Carl Sagan: Theyre Everywhere But Here
Like a lot of ufologists, I have a problem with S.E.T.I., or the Search for Extra-Terrestrial Intelligence. It's always seemed to me that if UFOs are real, then you don't need to listen for alien signals from space, you should start looking here on Earth. So the news that the Allen Telescope Array near Mount Shasta is being shut down over the budget crisis leaves me with mixed feelings. I'm in favor of science, but I'm not in favor of sham.
But it has me thinking about one of America's earliest and strongest advocates of S.E.T.I., Carl Sagan.
Sagan took America by storm during the 1970s and 1980s and became, practically speaking, Americas public Scientist-in-Chief. He first entered millions of living rooms as the affable scientist who appeared regularly on The Tonight Show with Johnny Carson. The Cornell University professor had a passion for astronomy and a gift of making complex ideas easy to understand.
Sagans celebrity increased with the release of the PBS Cosmos series in 1980, when he became famous for his phrase billions and billions (which he denied ever saying exactlly in those words) to describe galaxies, stars, and planets. He pioneered the science of exobiology and promoted SETI through the use of radio telescopes to listen for signals from space.

GIVEN DATA
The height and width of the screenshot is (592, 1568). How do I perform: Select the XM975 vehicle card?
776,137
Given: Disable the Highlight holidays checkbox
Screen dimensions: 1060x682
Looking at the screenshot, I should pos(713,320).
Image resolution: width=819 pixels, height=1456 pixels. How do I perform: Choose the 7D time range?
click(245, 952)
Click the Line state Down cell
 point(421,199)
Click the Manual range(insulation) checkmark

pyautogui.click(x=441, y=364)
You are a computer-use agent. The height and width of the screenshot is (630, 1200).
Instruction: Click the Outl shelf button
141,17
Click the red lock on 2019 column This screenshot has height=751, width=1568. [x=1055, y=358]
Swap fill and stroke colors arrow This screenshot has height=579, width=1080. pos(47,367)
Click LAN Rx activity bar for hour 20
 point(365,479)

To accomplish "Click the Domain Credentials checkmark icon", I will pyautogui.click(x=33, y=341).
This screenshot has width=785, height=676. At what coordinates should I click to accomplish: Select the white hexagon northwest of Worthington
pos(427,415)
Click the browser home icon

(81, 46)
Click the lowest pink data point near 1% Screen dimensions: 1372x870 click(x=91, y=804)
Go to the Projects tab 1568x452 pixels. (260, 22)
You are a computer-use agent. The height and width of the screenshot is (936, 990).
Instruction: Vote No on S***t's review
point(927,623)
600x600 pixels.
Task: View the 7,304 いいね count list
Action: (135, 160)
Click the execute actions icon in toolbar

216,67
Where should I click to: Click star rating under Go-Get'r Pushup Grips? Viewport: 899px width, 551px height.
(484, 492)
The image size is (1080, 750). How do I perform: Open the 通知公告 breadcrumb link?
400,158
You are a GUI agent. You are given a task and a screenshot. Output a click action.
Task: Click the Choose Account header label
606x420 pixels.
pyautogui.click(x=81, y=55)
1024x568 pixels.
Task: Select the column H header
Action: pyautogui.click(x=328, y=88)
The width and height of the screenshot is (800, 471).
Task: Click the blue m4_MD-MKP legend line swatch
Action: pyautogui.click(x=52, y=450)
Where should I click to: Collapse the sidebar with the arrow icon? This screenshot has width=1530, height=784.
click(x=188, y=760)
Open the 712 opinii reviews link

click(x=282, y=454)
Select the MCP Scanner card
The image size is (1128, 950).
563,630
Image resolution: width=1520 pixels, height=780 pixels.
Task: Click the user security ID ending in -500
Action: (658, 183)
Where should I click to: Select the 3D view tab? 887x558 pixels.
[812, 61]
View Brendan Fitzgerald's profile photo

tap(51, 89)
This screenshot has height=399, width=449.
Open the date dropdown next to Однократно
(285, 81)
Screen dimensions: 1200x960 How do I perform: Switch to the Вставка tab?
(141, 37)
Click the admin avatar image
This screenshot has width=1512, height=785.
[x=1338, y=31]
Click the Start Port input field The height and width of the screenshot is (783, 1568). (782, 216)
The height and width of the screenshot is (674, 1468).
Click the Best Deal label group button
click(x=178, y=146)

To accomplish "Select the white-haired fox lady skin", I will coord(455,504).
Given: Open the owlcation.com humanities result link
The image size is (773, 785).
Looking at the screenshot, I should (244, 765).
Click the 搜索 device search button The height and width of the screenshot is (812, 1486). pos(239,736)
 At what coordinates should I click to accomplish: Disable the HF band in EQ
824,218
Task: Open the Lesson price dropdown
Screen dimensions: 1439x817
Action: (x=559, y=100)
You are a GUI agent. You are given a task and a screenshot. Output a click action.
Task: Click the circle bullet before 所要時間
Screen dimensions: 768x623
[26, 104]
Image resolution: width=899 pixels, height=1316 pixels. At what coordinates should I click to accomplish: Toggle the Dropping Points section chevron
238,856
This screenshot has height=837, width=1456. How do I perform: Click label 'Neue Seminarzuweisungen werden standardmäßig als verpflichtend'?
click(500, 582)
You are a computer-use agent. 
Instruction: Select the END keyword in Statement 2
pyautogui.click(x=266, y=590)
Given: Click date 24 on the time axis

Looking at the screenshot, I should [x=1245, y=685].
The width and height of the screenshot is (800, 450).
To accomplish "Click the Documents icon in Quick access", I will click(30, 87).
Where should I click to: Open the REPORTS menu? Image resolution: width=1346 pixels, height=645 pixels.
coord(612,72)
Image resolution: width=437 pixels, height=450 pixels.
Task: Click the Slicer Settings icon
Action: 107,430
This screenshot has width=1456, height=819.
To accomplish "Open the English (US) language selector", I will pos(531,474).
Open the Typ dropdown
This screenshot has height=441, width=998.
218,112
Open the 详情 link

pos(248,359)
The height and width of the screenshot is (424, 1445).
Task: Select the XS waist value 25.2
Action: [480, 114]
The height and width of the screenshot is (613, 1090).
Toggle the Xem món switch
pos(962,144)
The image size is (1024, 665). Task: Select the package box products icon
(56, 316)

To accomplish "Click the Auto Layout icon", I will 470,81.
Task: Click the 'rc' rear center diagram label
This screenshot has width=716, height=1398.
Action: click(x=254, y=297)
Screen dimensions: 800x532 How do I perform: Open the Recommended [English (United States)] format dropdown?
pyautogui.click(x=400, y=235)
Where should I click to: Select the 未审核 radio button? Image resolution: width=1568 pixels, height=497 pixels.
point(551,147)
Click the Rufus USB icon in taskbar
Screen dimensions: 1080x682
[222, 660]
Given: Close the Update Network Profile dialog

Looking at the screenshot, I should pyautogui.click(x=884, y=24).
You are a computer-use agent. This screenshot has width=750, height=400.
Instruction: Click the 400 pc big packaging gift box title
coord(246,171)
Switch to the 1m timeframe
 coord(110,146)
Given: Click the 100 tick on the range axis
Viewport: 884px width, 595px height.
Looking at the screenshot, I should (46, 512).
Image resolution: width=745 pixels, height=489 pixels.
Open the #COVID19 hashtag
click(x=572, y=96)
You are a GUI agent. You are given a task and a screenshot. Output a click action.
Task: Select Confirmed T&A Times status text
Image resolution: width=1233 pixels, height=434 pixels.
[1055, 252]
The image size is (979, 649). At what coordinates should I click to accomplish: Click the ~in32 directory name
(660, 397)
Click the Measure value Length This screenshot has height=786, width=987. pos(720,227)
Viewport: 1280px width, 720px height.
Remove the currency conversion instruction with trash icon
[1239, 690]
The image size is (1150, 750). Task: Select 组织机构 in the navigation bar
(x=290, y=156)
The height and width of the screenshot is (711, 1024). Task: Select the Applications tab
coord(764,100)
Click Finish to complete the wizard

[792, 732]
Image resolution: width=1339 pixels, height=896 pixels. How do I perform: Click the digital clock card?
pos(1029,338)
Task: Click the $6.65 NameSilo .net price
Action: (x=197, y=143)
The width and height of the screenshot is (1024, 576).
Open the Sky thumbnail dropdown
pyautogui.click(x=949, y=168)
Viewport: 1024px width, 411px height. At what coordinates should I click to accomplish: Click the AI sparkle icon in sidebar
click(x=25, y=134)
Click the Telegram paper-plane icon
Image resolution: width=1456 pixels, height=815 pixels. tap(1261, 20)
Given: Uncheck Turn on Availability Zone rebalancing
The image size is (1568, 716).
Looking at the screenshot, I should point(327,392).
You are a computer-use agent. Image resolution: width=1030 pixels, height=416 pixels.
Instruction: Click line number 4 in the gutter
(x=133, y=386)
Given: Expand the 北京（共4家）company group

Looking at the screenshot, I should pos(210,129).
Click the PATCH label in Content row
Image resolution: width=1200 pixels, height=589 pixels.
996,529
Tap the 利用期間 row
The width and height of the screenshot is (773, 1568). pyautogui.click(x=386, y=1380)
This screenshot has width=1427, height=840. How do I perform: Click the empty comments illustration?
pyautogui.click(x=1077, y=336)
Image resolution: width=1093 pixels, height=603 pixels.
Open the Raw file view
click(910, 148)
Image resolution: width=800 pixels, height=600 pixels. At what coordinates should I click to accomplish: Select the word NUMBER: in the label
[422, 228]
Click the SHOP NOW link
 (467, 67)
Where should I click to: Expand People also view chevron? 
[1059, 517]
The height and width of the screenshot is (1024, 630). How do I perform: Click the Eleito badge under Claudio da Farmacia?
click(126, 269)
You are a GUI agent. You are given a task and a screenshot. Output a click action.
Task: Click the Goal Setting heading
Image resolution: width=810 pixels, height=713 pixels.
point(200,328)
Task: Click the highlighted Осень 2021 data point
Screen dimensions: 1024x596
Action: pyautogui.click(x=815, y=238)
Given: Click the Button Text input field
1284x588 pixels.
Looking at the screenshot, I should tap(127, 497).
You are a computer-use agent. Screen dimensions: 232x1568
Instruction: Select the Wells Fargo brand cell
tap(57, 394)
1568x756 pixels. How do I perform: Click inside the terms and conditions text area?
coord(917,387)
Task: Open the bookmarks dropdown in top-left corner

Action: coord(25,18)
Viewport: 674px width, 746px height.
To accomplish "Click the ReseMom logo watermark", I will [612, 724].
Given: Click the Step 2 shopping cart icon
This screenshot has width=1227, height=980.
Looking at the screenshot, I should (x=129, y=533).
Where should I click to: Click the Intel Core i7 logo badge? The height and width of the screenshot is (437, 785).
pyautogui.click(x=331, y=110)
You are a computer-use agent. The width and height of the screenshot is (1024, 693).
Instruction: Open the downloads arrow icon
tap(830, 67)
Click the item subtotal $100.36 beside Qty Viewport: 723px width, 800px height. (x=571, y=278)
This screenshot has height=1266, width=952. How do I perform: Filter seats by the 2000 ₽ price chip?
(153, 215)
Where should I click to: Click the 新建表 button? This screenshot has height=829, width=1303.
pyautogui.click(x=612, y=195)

EXERCISE INSTRUCTIONS
**1)** Copy word for word the part of the Carl Sagan article that opens with the words containing "Carl Sagan: Theyre" and closes with "S.E.T.I., Carl Sagan.".
**2)** Answer these questions from the Carl Sagan article:
(a) Which telescope array near Mount Shasta is being shut down?
(b) At which university was Sagan a professor?
(c) In what year was the PBS Cosmos series released?
The records are separate material and are not part of the Carl Sagan article.

SOLUTIONS TO EACH TASK
**1)**
Carl Sagan: Theyre Everywhere But Here
Like a lot of ufologists, I have a problem with S.E.T.I., or the Search for Extra-Terrestrial Intelligence. It's always seemed to me that if UFOs are real, then you don't need to listen for alien signals from space, you should start looking here on Earth. So the news that the Allen Telescope Array near Mount Shasta is being shut down over the budget crisis leaves me with mixed feelings. I'm in favor of science, but I'm not in favor of sham.
But it has me thinking about one of America's earliest and strongest advocates of S.E.T.I., Carl Sagan.

**2)**
(a) The Allen Telescope Array
(b) Cornell University
(c) 1980